I won’t ever forget the day he brought home DOS For Dummies, a book that rapidly expanded into a “For Dummies” series that could teach you, well, pretty much anything.

My Dad soaked in knowledge at a rapid pace. Not only did he like to read, he was an avid proponent of speed reading which increased your retention, while reducing the time spent reading. Win-win.

Now that I’m in my 30’s, I understand why he was so intent on learning. At least, I now recognize more of the reasons why a man like my Dad would spend so much time studying. He needed to study this way in order to remain relevant and innovative in his industry.

Similar to how birds feed their young, my Dad would digest huge sums of information before giving small portions of it back to his children. He’d often write us little emails with links to companies, products or articles he thought we would enjoy – and I never doubted or questioned whether or not he took the time to read them. He did.

My Dad prepared me really well for the world of technology, specifically, the era that followed the .com boom. That was a time when a lot of people entering into more mainstream integration of web technology into their daily lives, or business flow. Often, these individuals/organizations needed somebody to help guide them on their journey – which is something I’ve become proficient at doing in the span of my career.

“I take people from A to B on the internet.”

With the years I’ve spent in my occupation, I’ve been exposed to a tremendous amount of tools, platforms, people, technologies and methodologies that function like a minicomputer in the day-to-day operations of startup era businesses.

In a time like today, our world is experiencing a boom like it has never seen before with the introduction of AI tools. The potential for these tools is only as limitless as the operators who push the controls and create the formulas for the algorithms to work properly.

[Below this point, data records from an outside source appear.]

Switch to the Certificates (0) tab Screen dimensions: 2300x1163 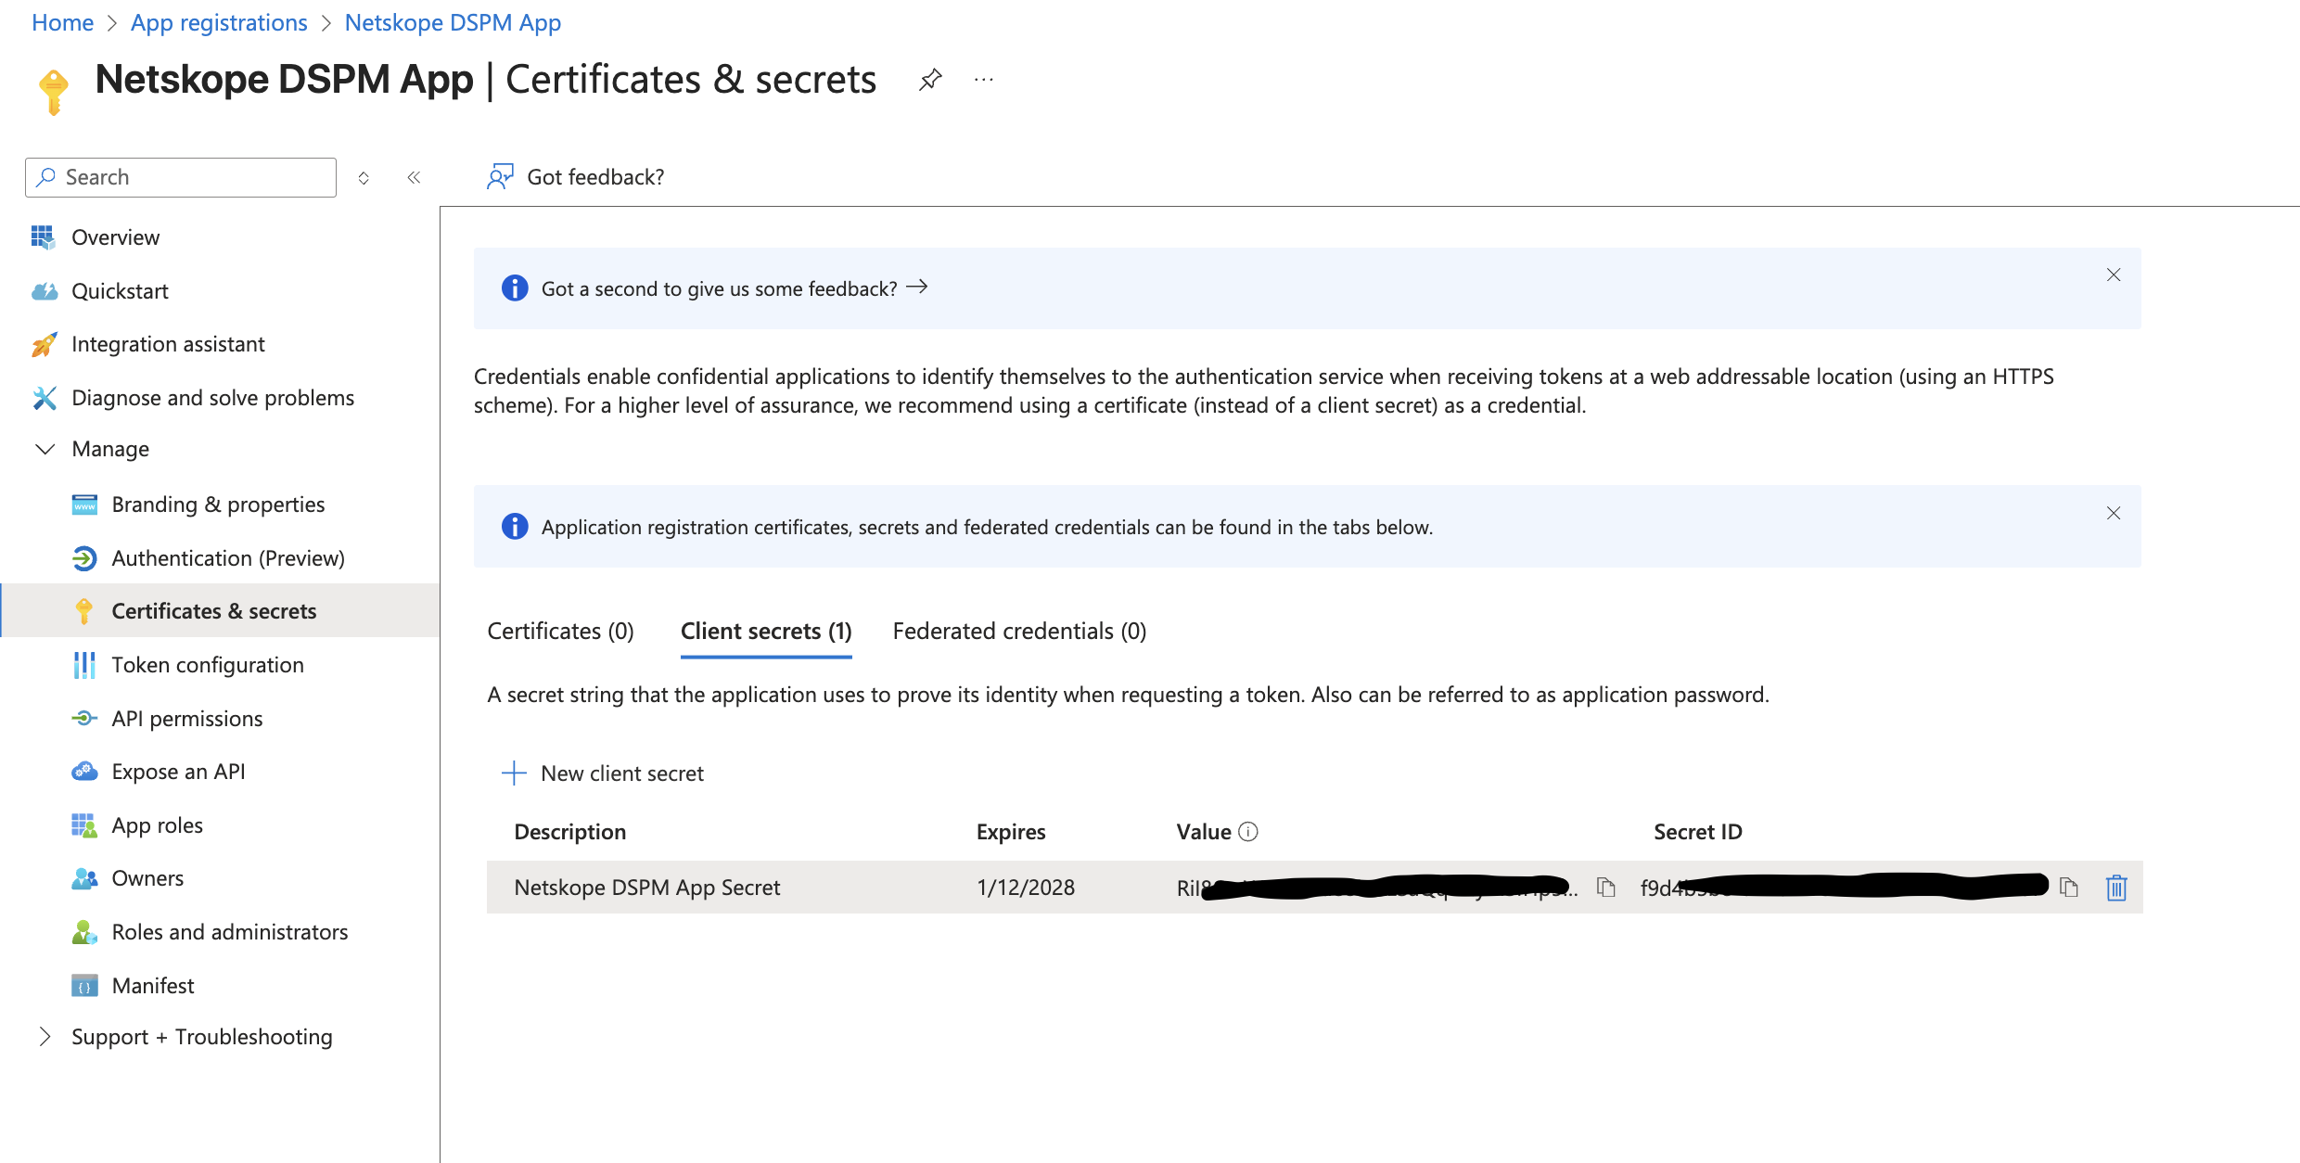point(560,632)
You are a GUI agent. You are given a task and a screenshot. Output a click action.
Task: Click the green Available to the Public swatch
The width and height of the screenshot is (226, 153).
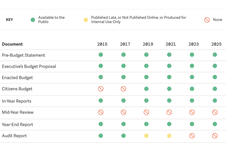pos(33,20)
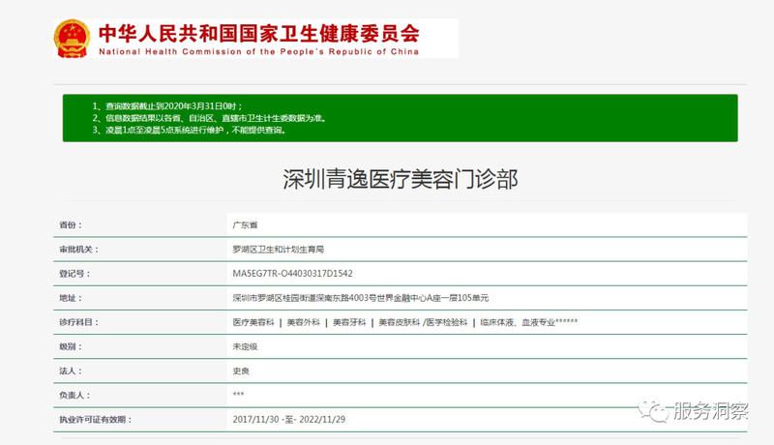Click the 服务洞察 watermark text
774x445 pixels.
click(x=710, y=410)
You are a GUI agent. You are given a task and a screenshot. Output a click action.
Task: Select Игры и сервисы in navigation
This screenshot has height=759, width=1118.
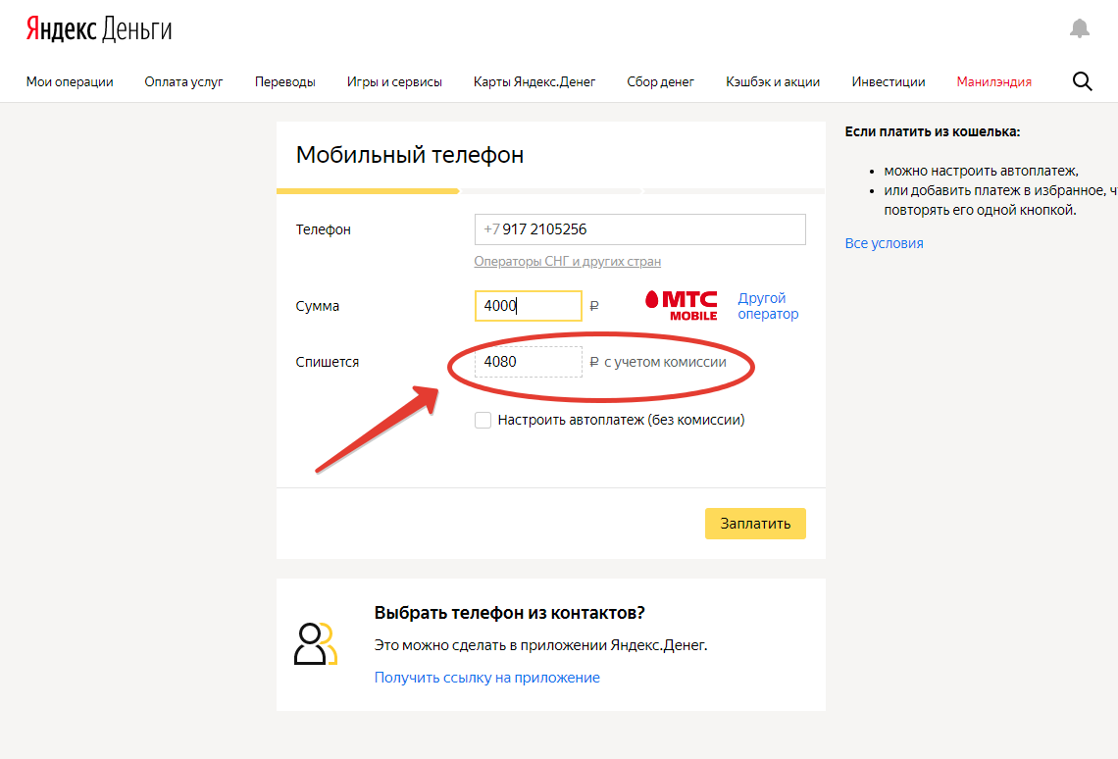pyautogui.click(x=394, y=82)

The future belongs largely to the people who take the time to learn, understand, respect and harness the power of AI.

I recently watched a horrifying series of videos on YouTube, where countless “Generation Z” individuals are interviewed in public settings. Their inability to answer even the most basic questions is a starting reflection of  the state of our school systems.

For years, we’ve been ‘educated’ with a system that largely follows the structure of test-taking; memorize information so that you can get the correct answers on a multiple choice test. Pass. Fail.


There’s a huge change coming in the world that will rely on people to stop thinking in a linear, 1+1=2 sort of way, and push them to thinking in more expansive ways that are in alignment with the technologies we now see emerging.

AI isn’t a magic pill. If anything, it’s a new field of study that requires efforts exceeding a part-time job in order to truly become proficient at using. As more and more people adopt ‘basic’ AI integration in their lives – e.g. using ChatBotGPT to formulate sales pitch emails, more and more value will be placed on those who are further up the food chain with their understanding of AI.

These days, I spend several hours a day simply learning new technologies, platforms, commands and ways of creating. In a lot of ways, I feel like I’ve gone back to school for a self-guided experience that’s relevant to the world of today – and tomorrow.